### Work required
From the listing below, give again exactly the lines from the line with "The width and" to the line with "Given: Click the", ends included, without any pictures.
_ _ _
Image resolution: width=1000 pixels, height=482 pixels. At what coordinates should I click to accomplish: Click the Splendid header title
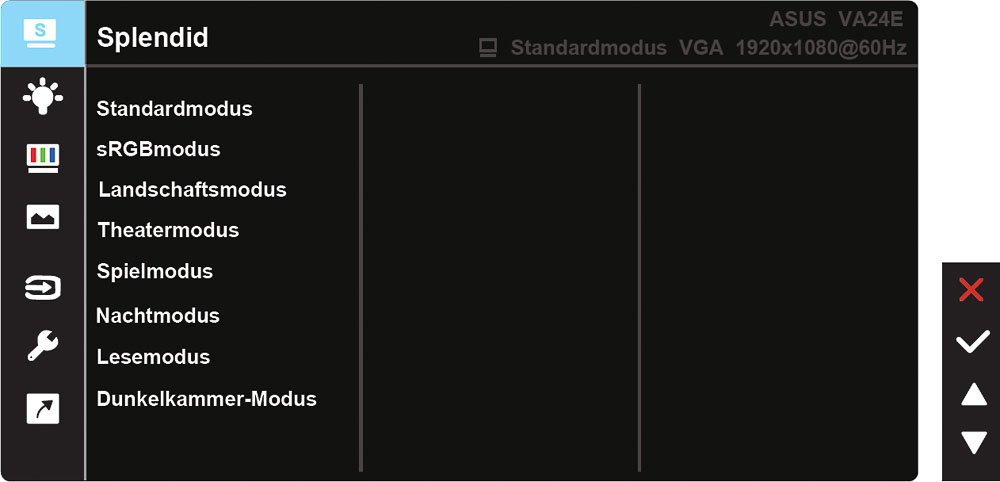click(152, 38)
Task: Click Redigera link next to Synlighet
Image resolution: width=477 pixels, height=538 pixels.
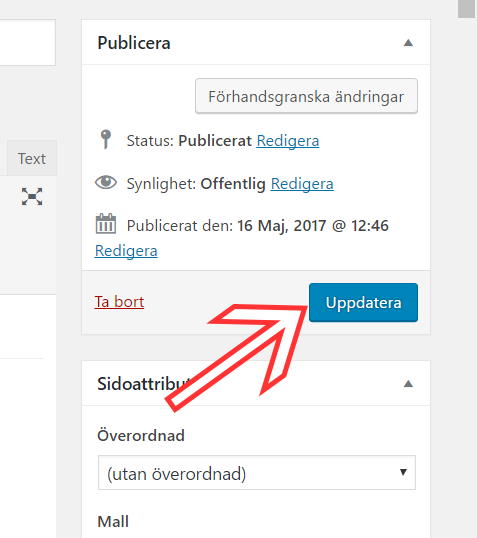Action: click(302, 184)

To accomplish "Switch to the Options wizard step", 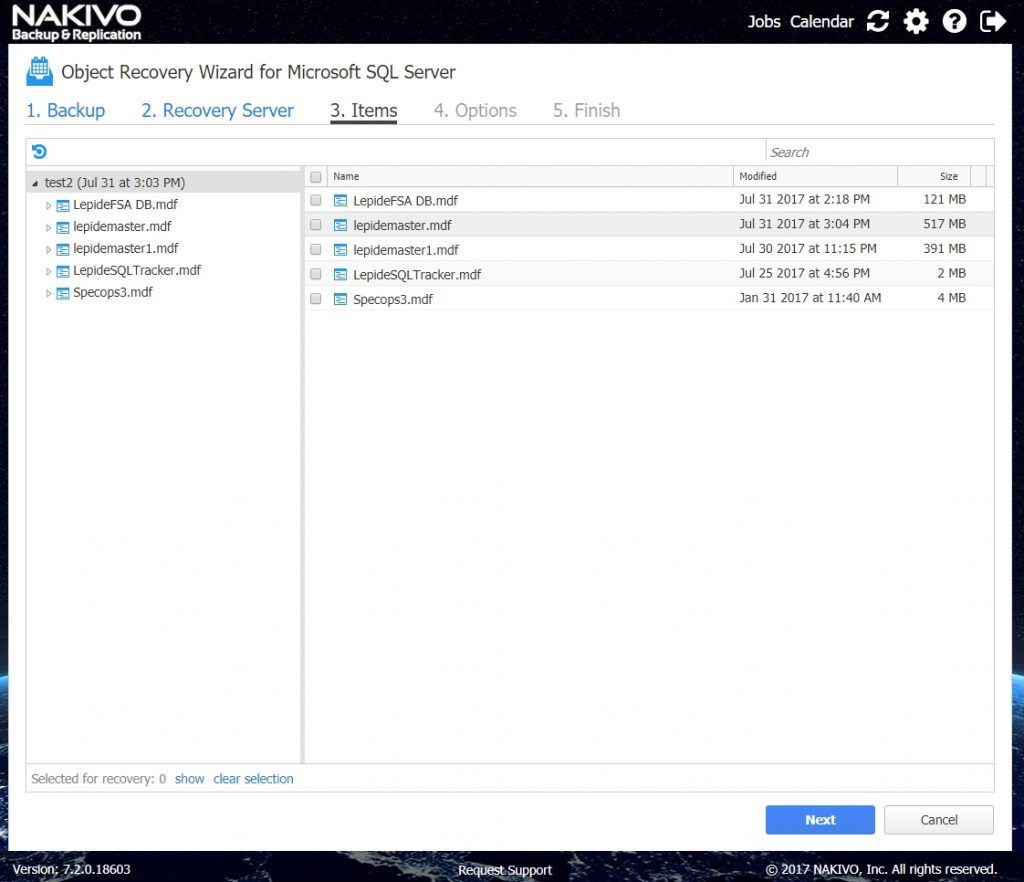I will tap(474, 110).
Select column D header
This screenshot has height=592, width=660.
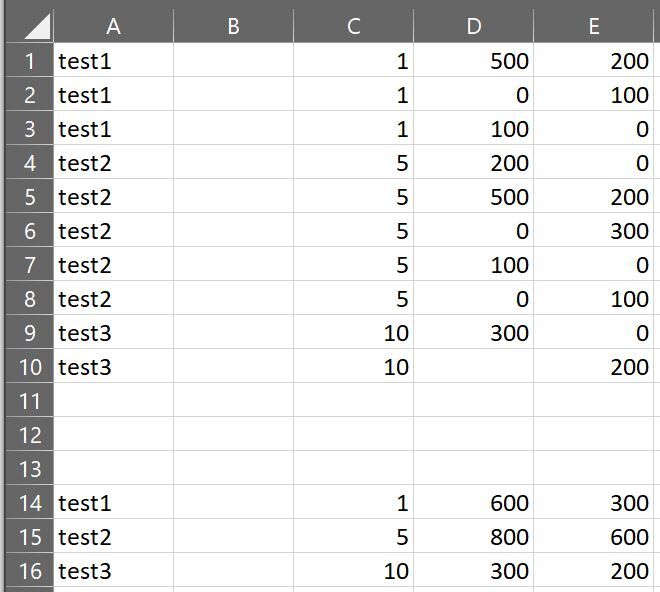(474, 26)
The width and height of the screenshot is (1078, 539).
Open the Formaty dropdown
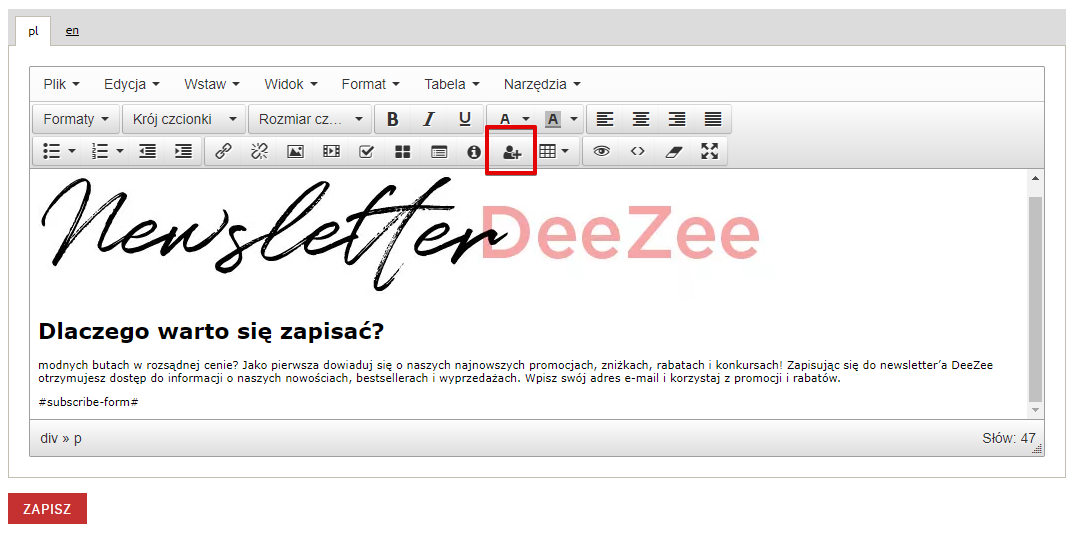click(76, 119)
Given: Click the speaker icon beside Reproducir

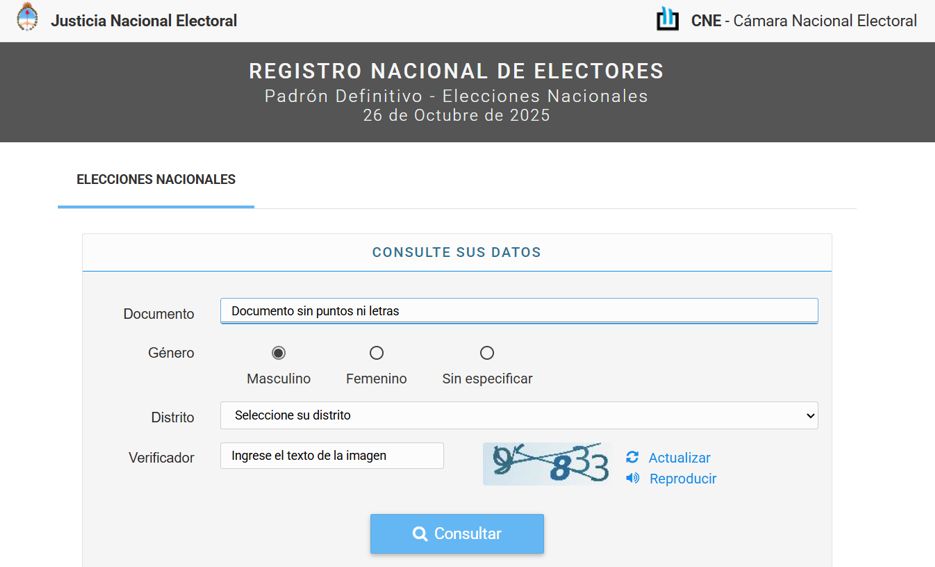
_ _ _
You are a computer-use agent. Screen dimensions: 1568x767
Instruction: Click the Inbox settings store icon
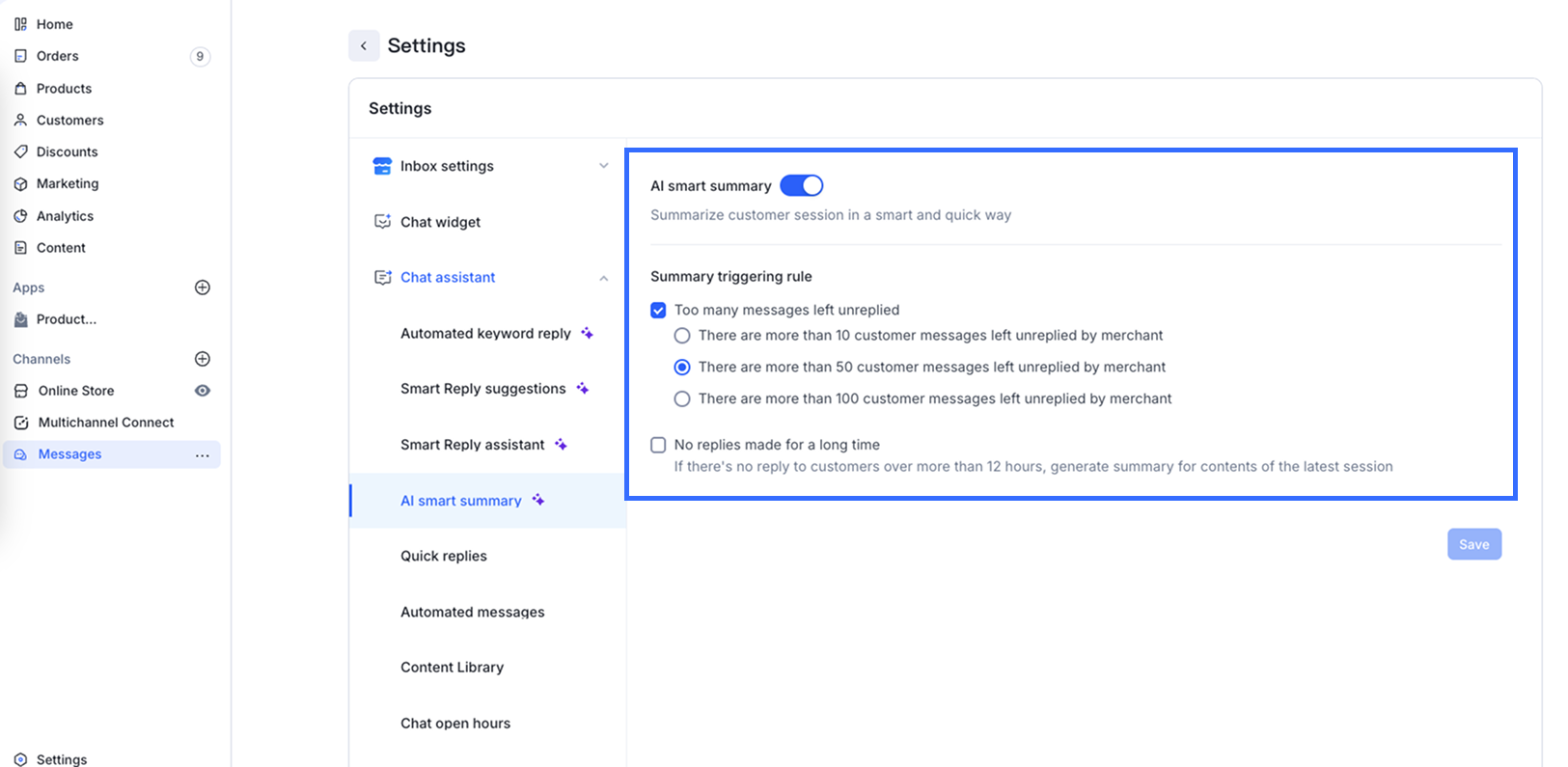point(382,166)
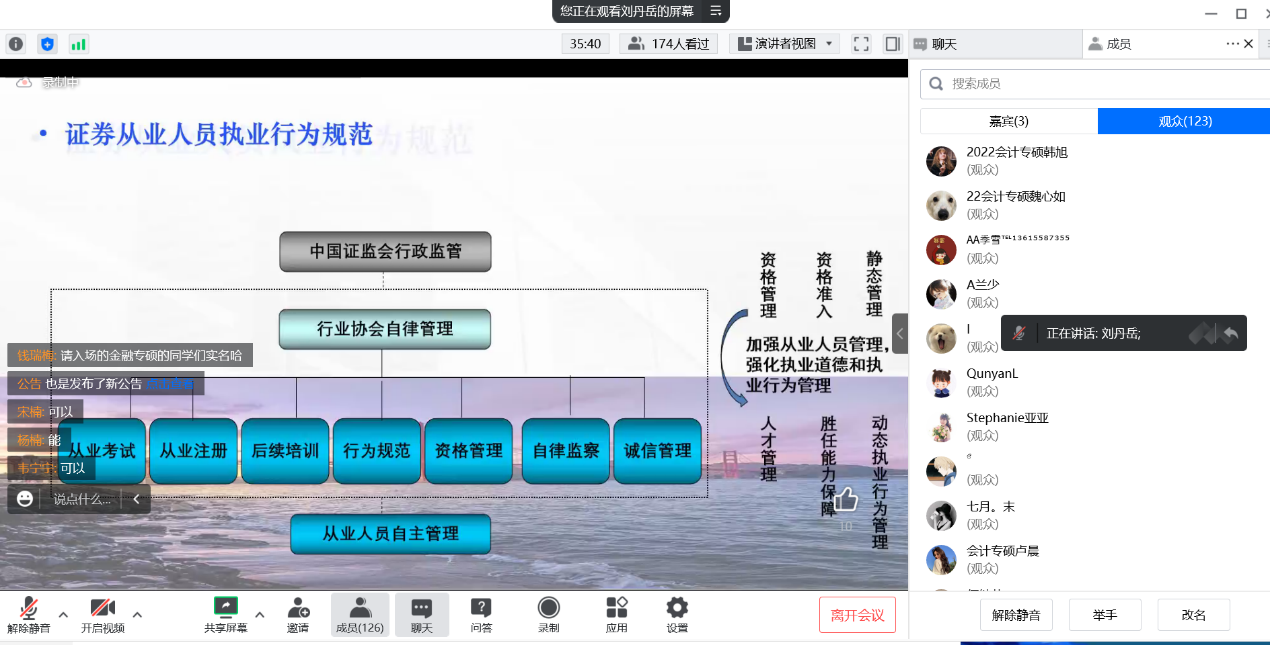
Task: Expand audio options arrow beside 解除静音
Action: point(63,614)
_ _ _
### Answer section
The width and height of the screenshot is (1078, 539).
Open the Formaty dropdown
click(76, 119)
Given: Click the speaker icon beside Reproducir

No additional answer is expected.